When Apple, Starbucks and Google showed signs of losing their souls, their respective founders returned as CEOs (see What is Microsoft Missing?). Their expressed intentions were to restore their companies' withering souls. Is it possible for founders and charismatic leaders to institutionalize their companies' souls in ways that outlive their own tenures as CEOs? I believe generally not. It is true that the momentum a founder or great leader gives his or her company can leapfrog it so far ahead of its competition that the company will continue on a superior growth trajectory for some time after the leader moves on. However, after a time the corporate soul will dilute, wither and die. The time it takes to die depends on how deeply the key components of the company's corporate soul were embedded into its culture and process to begin with. There are two caveats though:

  1. If the purpose and values of the company are as aligned with the new leader's personal purpose as they were with the founder's, then the soul can survive the transition. When I met Mike Duke , President and CEO of Wal-Mart Stores Inc., I understood how under his leadership the soul that Sam Walton breathed into Walmart is being re-infused into the company. Mike's authentic humility and his personal passion for helping customers save money to live better have enabled him and his team to give Walmart back a soul it almost lost between 2000 and 2008. The size of the Walton family's holding in the company and Rob Walton's Chairmanship have probably played a role too.
  2. New leaders who are authentic and, not trying to imitate their predecessor's style lead by the greatness of their own characters, can remold the company around their own soul. A lot will change, reinvention will occur, the outcome will be different, but the company will have soul. This might be what Michael Eisner did for Disney twenty years after Walt Disney died.

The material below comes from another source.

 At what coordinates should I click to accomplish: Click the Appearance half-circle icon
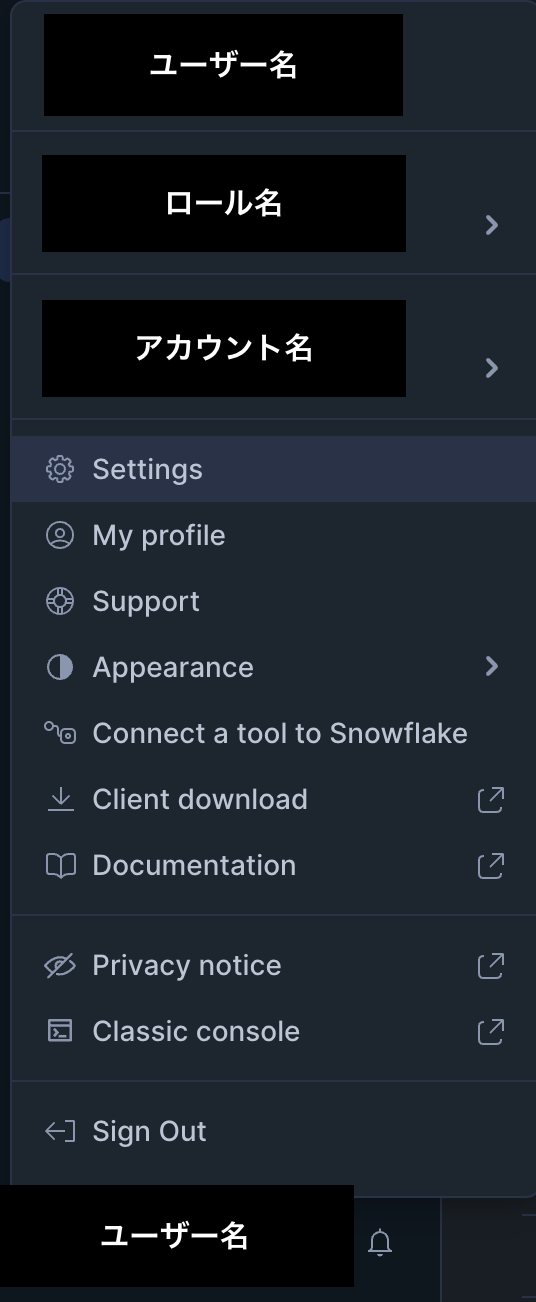click(60, 667)
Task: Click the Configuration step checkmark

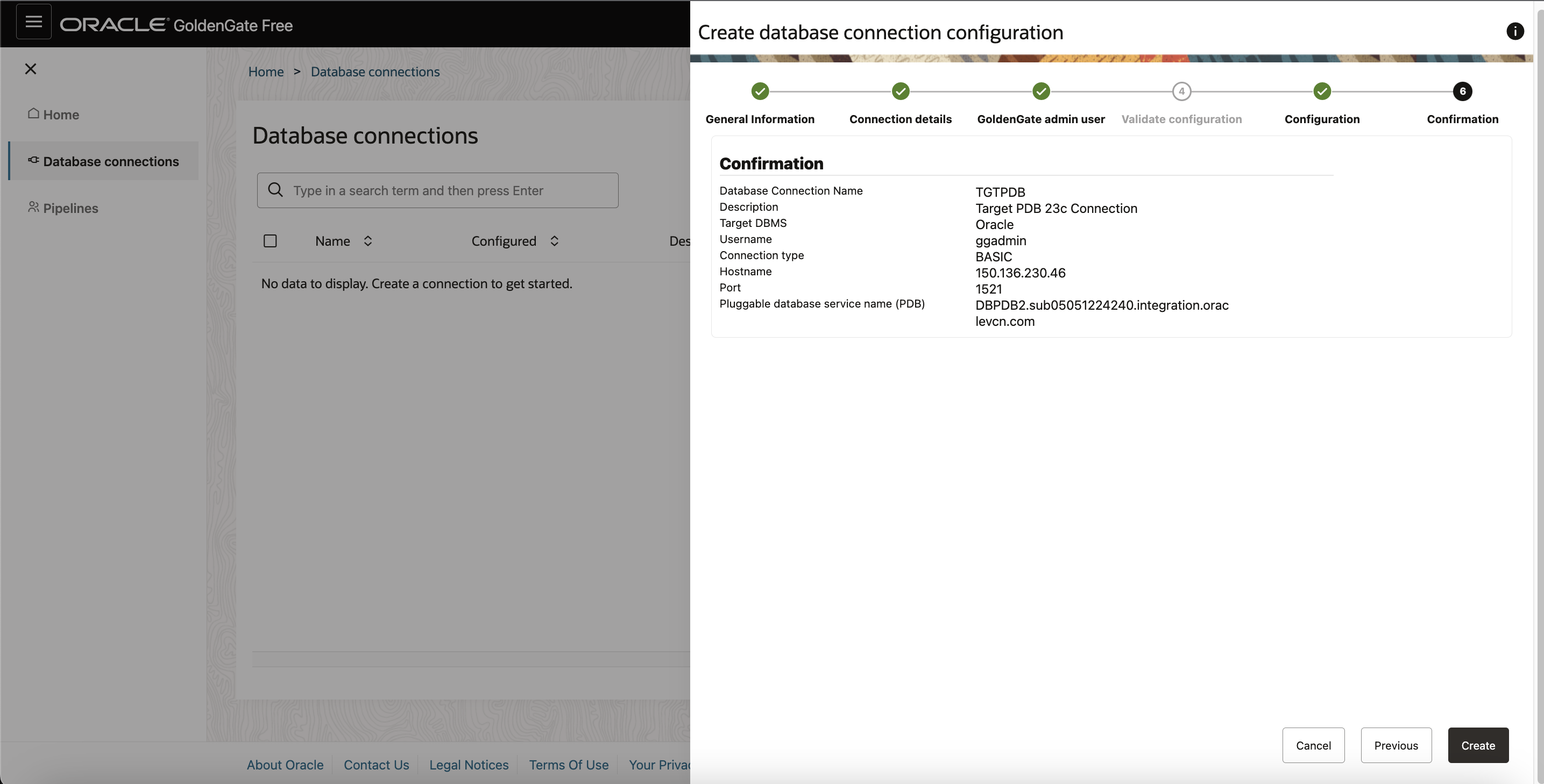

One thing is for sure: the increasing noise in the blogosphere for Bill Gates to return to Microsoft is unfair to him and wouldn't solve Microsoft's problem of soullessness. Mr. Gates has moved on and is giving soul to new industries and new visions that could be bigger than Microsoft, like fixing extreme poverty and poor health in developing countries, and the failures of America's education system. Microsoft has already fulfilled the Purpose for which Paul Allen and Bill Gates created it. That is why its growth path is now floundering. For a new soul it needs a new leader of brilliance, vision and great character. It needs a leader who can see how Microsoft as it could be, not as it is, can change the world again in ways that no other company can.

The economic effects of a vital corporate soul last far longer than the tenures, or sometimes even the lives, of the founders who instilled that soul into their corporations. These effects can certainly last long enough for the right successor to either continue nourishing that soul or give the corporation a new soul of their own.